Pressionados, militares se opõem a golpe

Pesquisador diz que EUA, governo boliviano e oposição dividem culpa

JOÃO BATISTA NATALI
DA REPORTAGEM LOCAL

A Bolívia caiu no atual buraco por uma convergência de equívocos. Entre eles, a arrogância do presidente Gonzalo Sánchez de Lozada, a inabilidade dos EUA em fornecer uma opção econômica aos cocaleiros desalojados de suas terras e a leviandade de Evo Morales, o líder da oposição.
É o diagnóstico do especialista norte-americano Miguel Diaz, diretor do Projeto América do Sul do Centro para Estudos Estratégicos e Internacionais (CSIS), com sede em Washington.
Os militares, afirma, opõem-se a um golpe, mas podem mudar de idéia se prosseguir a morte maciça de manifestantes.
Eis os principais trechos da entrevista de Diaz à Folha.

Folha - Por que a queda tão acentuada do apoio ao presidente Sánchez de Lozada, eleito em 2002?
Miguel Diaz -
Há uma somatória de fatores. O primeiro está na inabilidade do presidente em fixar regras de convívio com a oposição. Ele cometeu ainda o erro de não incluir um único indígena em seu governo, atropelando a diversidade étnica.
A situação econômica também não ajudou. Os mais pobres continuam a sofrer mais. Uma certa arrogância demonstrada pelo presidente agora passa a assombrá-lo.
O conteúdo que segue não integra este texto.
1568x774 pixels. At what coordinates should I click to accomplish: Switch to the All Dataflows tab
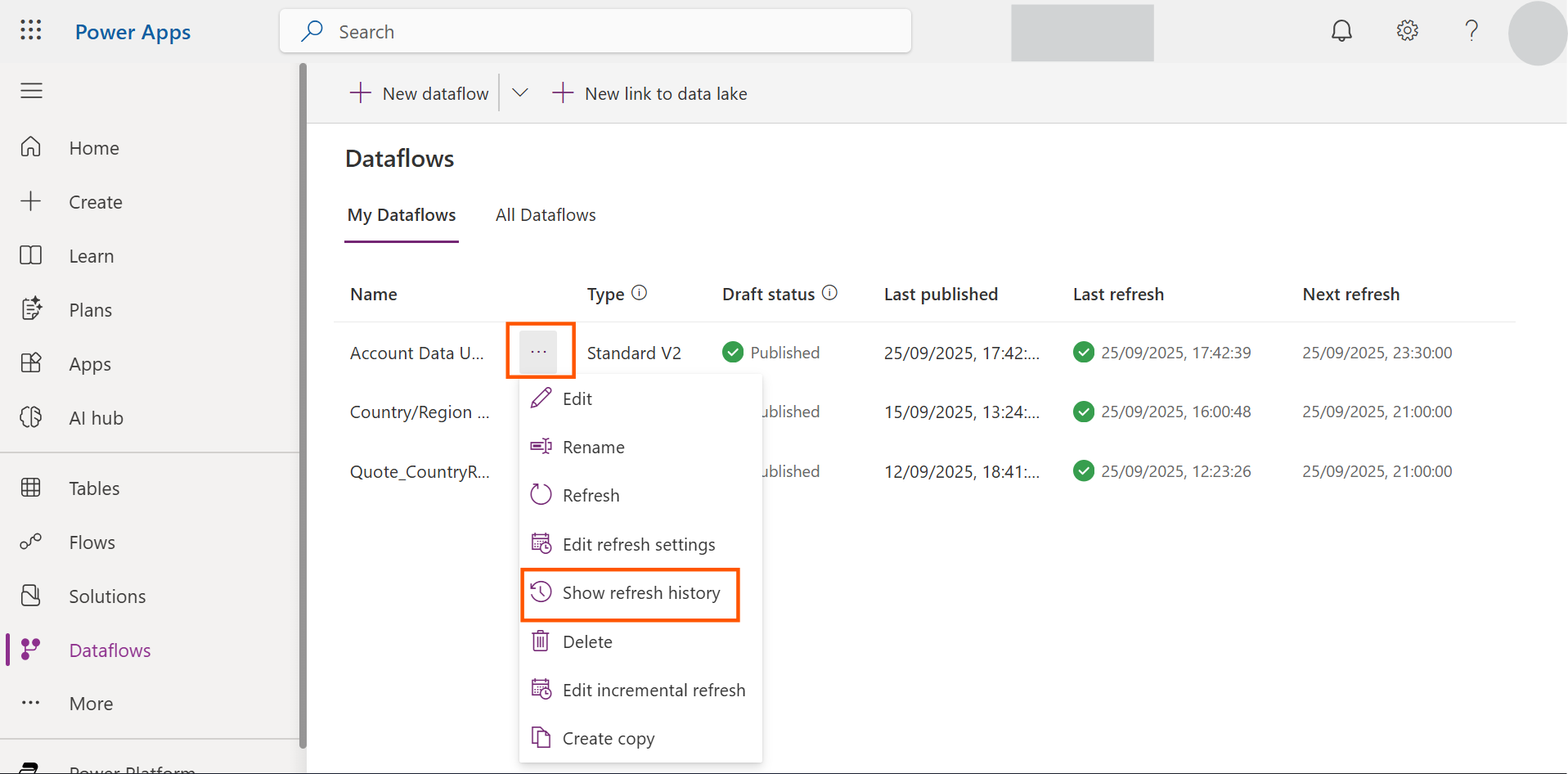point(546,215)
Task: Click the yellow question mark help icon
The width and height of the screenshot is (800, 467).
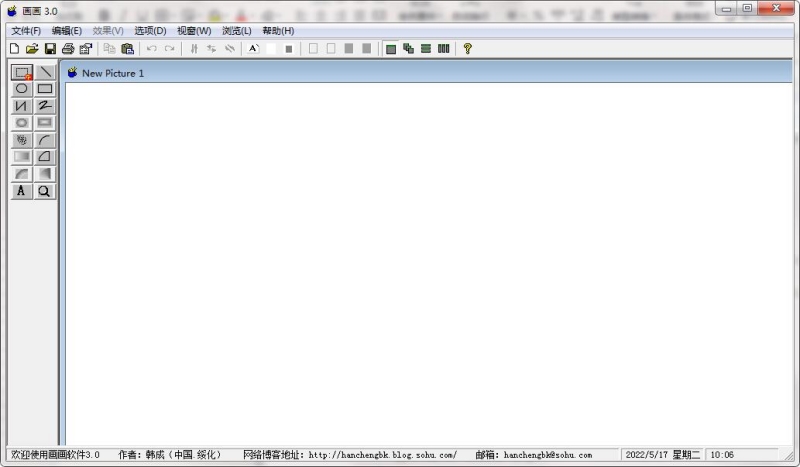Action: click(467, 48)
Folha - Os EUA têm algo a ver, por acelerarem a política de erradicação do cultivo da coca?
Diaz -
Os EUA aplicaram uma política unidimensional. Fomos competentes no apoio logístico ao governo da Bolívia. Mas não pensamos em programas de empregos para os camponeses deslocados de suas atividades. São hoje os cocaleiros que encabeçam o movimento para derrubar o presidente Sánchez de Lozada.

Folha - O cocaleiros não confundiriam o jogo político ao adotarem uma retórica anticapitalista?
Diaz -
Eles colocaram lenha na fogueira ao se deixarem representar por um líder populista e sem propostas construtivas.

Folha - Evo Morales?
Diaz -
Exatamente. Ele tem credibilidade entre os indígenas, entre os camponeses deslocados de suas terras, entre os mais pobres.

Folha - Morales é aimará e acusa o presidente e os brancos de se associarem aos americanos para explorar os pobres da Bolívia.
Diaz -
As idéias dele são mais ou menos essas. Mas se não fosse pela inabilidade política do governo a oposição, há um ano fragmentada, não teria se unido em torno de Morales. O espaço dela cresceu porque Morales soube convencer os cocaleiros e os mais pobres que só ele poderia dar padrão melhor aos bolivianos.

Folha - Por que Felipe Quispe, líder dos trabalhadores rurais, não se tornou uma alternativa?
Diaz -
Quispe prossegue como sindicalista. Ele não tem em mãos um partido político. Além disso ele teve sua liderança esvaziada por Morales, que inflou a importância de erros que ele. Quispe não foi candidato na eleição do ano passado. Sua visibilidade pública é menor. Morales, ao contrário, usou a campanha eleitoral para se propulsar e construir um cenário polarizado em que não teria nada a perder.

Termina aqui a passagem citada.